National Adoption Awareness Week aims to demystify the issues around adoption, raise awareness and acknowledge all parties in adoption. Part of that aim is to dispel the “Myths of Adoption.”

Adoptive parents in Australia identified the top ten myths they have to deal with when talking with family, friends and passers-by in the shopping centre that can’t resist asking “whose child is that?”.

MYTH # 10 – Birth/Natural mothers get on with their lives after giving a child up.
FACTS -The grief of giving up a child never leaves a person.

It is easy to be so focused on the child and the adopting parents that another, critical, party is left unconsidered. In the majority cases, especially with international adoptions, no information is available on the birth parents. Much is presumed about their attitude and condition that simply isn’t fair and more often than not is  unsubstantiated.  Xinran Xue, when visiting Sydney on a book tour a few years back, vividly pointed this out, when she noted in the audience at one reception a high number of adoptive parents and Chinese children. Her, tearful, comment: “Thank you for loving our daughters“.
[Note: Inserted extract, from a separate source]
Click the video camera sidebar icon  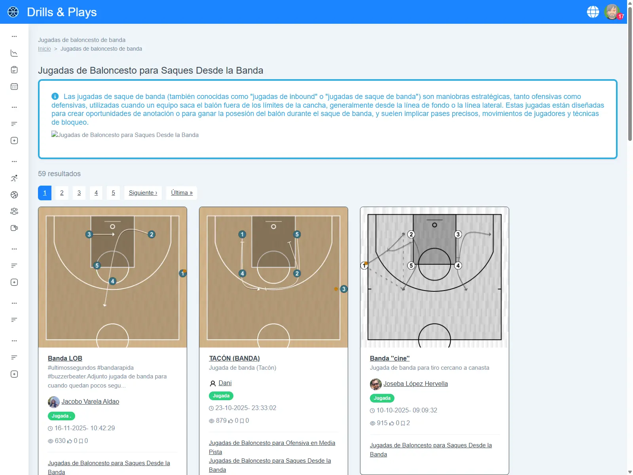(14, 228)
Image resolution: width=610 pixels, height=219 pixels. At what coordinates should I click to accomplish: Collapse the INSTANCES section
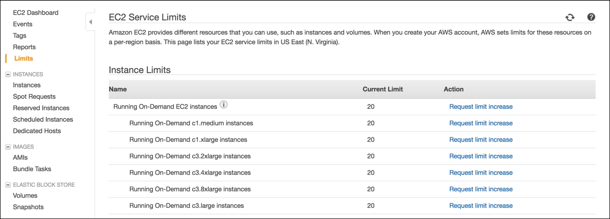pyautogui.click(x=8, y=74)
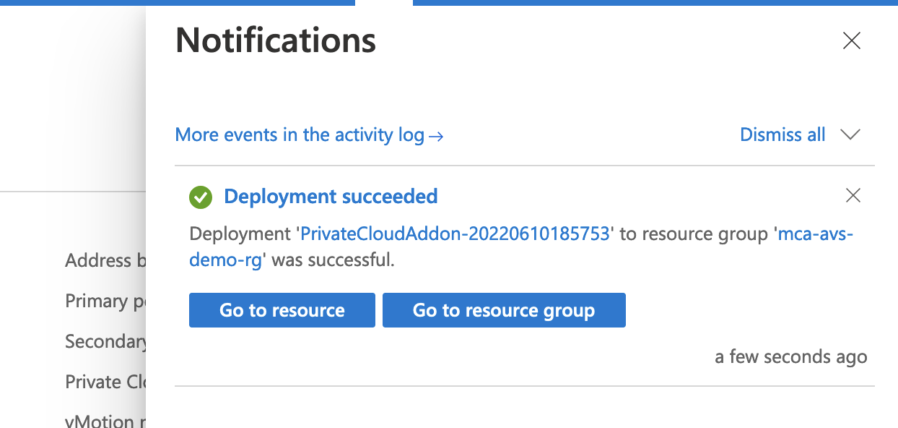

To assume that Chinese women, or any others (!) are flippant and uncaring about their decision to relinquish their children evidences an insular uninformed bias. It is this bias that contributes to the anti-adoption attitude in our government and community today. A bias that National Adoption Awareness Week hopes to, in part, begin to, reverse.

Wanting a Daughter Needing a Son“, by Kay Ann Johnson provides a good start point, in regard to Chinese Adoption, for those wanting to know more.


3 thoughts on “Adoption Myth 10 – Birth Mothers Get On With Their Lives After Giving Up a Child

  1. Yep, it ain’t no piece of cake! It’s missing your heart and soul everyday, that makes it hard out get out of bed. But it’s the only “good” suffering I’ve ever known. And now I understand what God meant by that. It’ been a blessing. I’m reminded everyday how lucky I am to even have a beautiful healthy daughter who is loved by so many.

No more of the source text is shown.